Oh dear, it is always fun when the Right start to quote books. In this case it’s Andrew Bolt, responding to Barnaby Joyce’s economic nationalism, and his plan to have the gummint buy up, and redistribute, Cubbie Station. Headed “Lenin tried Barnaby’s plan too“, Bolt quotes Vlad form his 1907 “agrarian programme”:

“We have shown that the basic and chief component of the distributable land for which the peasants are fighting are the big feudal estates … Their abolition and their complete transfer to the peasantry undoubtedly coincide with the line of the capitalist evolution of Russian agriculture.
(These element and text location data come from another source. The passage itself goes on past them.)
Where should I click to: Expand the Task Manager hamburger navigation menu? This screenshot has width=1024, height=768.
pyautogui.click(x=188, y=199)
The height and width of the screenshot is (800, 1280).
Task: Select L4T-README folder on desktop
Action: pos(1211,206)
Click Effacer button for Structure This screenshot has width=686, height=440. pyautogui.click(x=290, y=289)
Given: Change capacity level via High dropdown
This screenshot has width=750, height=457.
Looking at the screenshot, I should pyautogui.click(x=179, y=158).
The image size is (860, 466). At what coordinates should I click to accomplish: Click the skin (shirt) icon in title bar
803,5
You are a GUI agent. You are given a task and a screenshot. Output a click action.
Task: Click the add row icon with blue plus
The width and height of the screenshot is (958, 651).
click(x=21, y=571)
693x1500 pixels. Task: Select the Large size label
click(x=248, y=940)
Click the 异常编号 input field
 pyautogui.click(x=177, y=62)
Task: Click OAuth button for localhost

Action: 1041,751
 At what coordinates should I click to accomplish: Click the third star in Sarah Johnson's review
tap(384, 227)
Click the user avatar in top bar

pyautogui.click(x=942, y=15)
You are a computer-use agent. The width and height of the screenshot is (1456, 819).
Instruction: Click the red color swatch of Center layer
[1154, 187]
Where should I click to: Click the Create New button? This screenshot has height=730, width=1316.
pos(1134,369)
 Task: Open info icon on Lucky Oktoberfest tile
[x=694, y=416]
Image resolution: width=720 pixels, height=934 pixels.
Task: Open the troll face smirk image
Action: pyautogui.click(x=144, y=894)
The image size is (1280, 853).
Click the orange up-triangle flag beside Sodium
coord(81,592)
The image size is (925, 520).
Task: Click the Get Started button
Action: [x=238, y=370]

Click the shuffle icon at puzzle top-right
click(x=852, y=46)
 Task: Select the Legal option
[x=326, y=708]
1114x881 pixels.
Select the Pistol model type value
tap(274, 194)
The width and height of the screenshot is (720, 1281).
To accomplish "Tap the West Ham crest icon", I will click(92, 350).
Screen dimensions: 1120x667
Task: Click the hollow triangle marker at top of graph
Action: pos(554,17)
Such a path of this evolution would mean the most rapid development of productive forces.”

One presumes that the Lenin mention is a cheap shot designed to impugn every redistributionist initiative with the memory of the disaster of Soviet agriculture. But the actual story is more fascinating. For a start, Lenin’s idea wasn’t a socialist one — it’s a capitalist maneouvre, breaking up large feudal estates, many of which lay idle, and allowing peasants to become agricultural entrepreneurs, both self-supporting and growing for sale.

The agrarian programme in question was adopted when Lenin and the Bolsheviks were one faction of the Russian social demcoratic party, which basically accepted that it would have to stage a capitalist revolution in Russia, and then start working towards socialism over decades. After 1917, they abandoned that briefly, but they went back to it in the early 1920s with the “New Economic Policy”, which followed exactly the line suggested above. Guess what? It worked. Agricultural production in the USSR boomed, until Stalin closed it down with collectivisation and the class genocide of the kulaks in the late 1920s.

OK, here’s what’s even more interesting. What Barnaby is drawing on comes not from the Left, but from the Right — specifically the Catholic social studies movement of the mid 20th century. In the 1940s, the CSSM proposed that new immigrants and returned soldiers be resettled in rural communes with a mix of individual and collective property, and a strong notion that such farms would be excluded from capitalism — that the land could not be sold, traded or consolidated into larger agribusiness concerns. The CSSM was of course the seedbed of BA Santamaria’s political work. It was quickly abandoned as the Cold War got underway, but its themes of nationalism, populism and local autonomy took root in rural areas — often through noxious groups such as the League of Rights.

Santamaria’s long alliance with capitalism would so bury these themes, that his next generation of activists — people like Tony Abbott and Greg Sheridan — would display no interest in them at all, or in the idea that global neoliberal capitalism might come into conflict with a conservative sense of the local and the grounded. Now, as the mining boom threatens to eviscerate whole settled areas of Australia, and conservative communities start to react, the Right is all at sea, threatened by Katter’s Party from without and Barnaby Joyce from within.

As always with these things, it’s impossible to know whether the Bolter is taking the piss — and thereby taking his audience for a ride — or whether he is just too genuinely stupid and ignorant to know what he’s saying.